I close my eyes and the grim image of Isaac Weekes’s eyes popping, blood dribbling from his mouth, came to me. So does another horrible thought—I am sure I caused him to be targeted for death.
“Don’t think about it, Nellie.”
“What?”
“I could tell from the expression on your face you’re agonizing over Weekes. Unfortunately for him, Weekes signed his own death warrant when he did the painting for Lacroix. If it wasn’t you seeking him out, it would have been an investigator for Lord Winsworth, the police, or another reporter and the result would have been the same. It’s a little too much to imagine that we were being followed so quickly that an assassin got to Linleigh before we even decided to go there.”
“Thank you.” I close my eyes again, too worn out to get up and take off my shoes and freshen up in the washroom down the hall.

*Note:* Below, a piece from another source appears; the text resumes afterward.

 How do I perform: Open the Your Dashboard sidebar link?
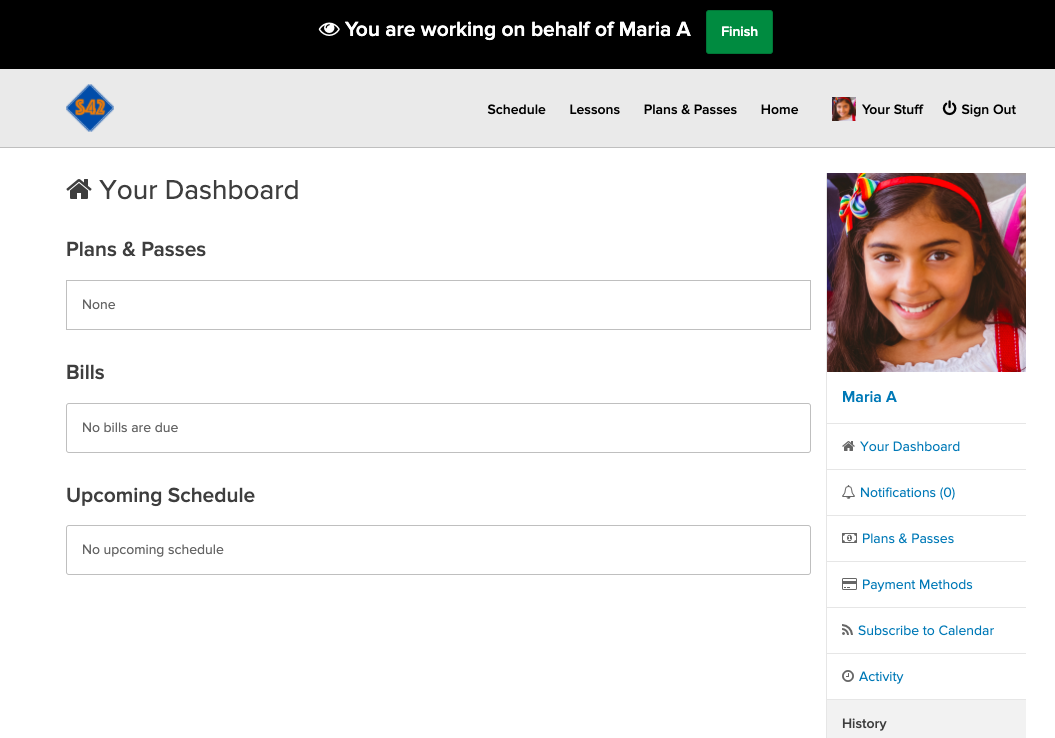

I am dozing when I hear Wells say, “I’m sorry.”
Slowly pulling myself into a sitting position, I ask, “What are you sorry about?”
He is slumped in the chair with his eyes closed. His lids open and our eyes meet.
“For not being the man I would like to be.”
“I see … and what is the reason for this profound observation of your presumed failings?”
“You have been paying our way because I don’t have money. You had the courage and determination to stand up to that mob in the village, while I stood by shocked and speechless. I was frightened to set out in the night through the moors because I felt that if we were attacked by the murderer, I would not be strong enough to protect you.”
Men and their egos! Even Wells, who insists he wants women to be strong and equal, is slighted if I’m too assertive.
“And who made you master of the world, Mr. Wells? You’re not responsible for me. As for what happened in the pub—”
He throws up his hands. “You’re going to tell me that you reacted because you had experience dealing with a mob before and I, poor devil that I am, have only read about mobs.”